老骆没想到荷沅都没等他说,已经一个劲地说自己没事没事,似乎想将什么帮助往外推的样子,而不是顺势一把鼻涕一把泪求他帮忙,再想到前几天应该是她最困难的时候,打电话给她她也没说什么,还在那么困难时候抽时间花精力给他写一份汇报,这孩子,有点傻。想到这儿,老骆浑身的警觉放松了一点,微笑道:“原来是这样。我当时看到传真时候还真是有点担心,按理说你是个心气比较平和的人,你都会写出这么一篇言辞激烈的东西来,那么料想很多私营企业主私下里应该更是怨声载道,那是一件很严重的事。我本来今晚约你就想谈谈这方面的事。现在看来,问题不是那么严重。最可喜的是,你能独立支撑,度过难关,年纪轻轻,很不容易。”

朱总听着荷沅回答,有点放心,没把刚才停车场一幕说出来,不过现在想着,他即使不阻止,小梁也应该不会说,她不是快嘴的人。但又觉得这人真是傻,傻得抓不住时机。虽然他是临时将丛祖海的事情抛出,但终究是有帮忙的意思,一带两便,小梁趁机只要问老骆要一句话,便可受惠无穷。今夜老骆一直表现出与小梁私交不错,内心赏识的意思,这个小梁完全应该抓住时机打蛇随杆子上,求老友稍伸援手,老友此时哪好意思拒绝得彻底。可惜,真是非常可惜,梁荷沅这种时候居然还什么君子之交,打肿脸冲胖子,非得喝西北风了才显出高风亮节吗?真喝了西北风,还怎么交往老骆这样的富贵朋友?朱总第一次对梁荷沅的行事表示不以为然,这不是高洁,这叫不识时务。这不,老骆开开心心地说起空话来了。

荷沅压根不知道朱总会想到这些,她只是平静地道:“不过我写的都是实情,私营企业没资源没政策,爹不亲娘不疼,想立足想发展,开始时候只有钻营。有几家私企没打法律擦边球?我写汇报时候想到,就像一句话说的,世上本无路,走的人多了,便也成了路。现在有些政策,不少是擦边球的除罪。

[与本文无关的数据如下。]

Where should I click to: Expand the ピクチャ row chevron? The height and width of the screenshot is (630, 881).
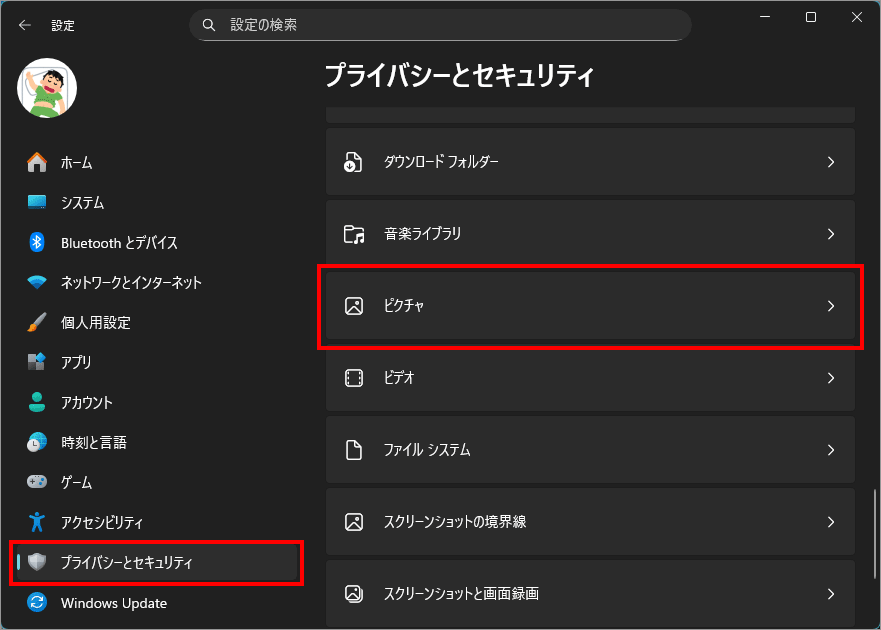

我先生这次进去是因为行贿,我不讳言。我承认他触犯法律,但我不认为他应该被谴责,我自己接手公司事务,与金融机构接触后才知,我们私营企业有多受歧视,融资有多难。谁给我行贿的机会,我还感激他。我那篇汇报,算是有感而发的吧。如果换个时间汇报,大约内容不会变,但情绪会不那么激动。不说了,这种话都是牢骚,没什么意义。骆先生,我怎么也看不出手串是什么材料做的,倒像是以前标本上看到的牛筋鹿筋之类胶质。但是,可能吗?”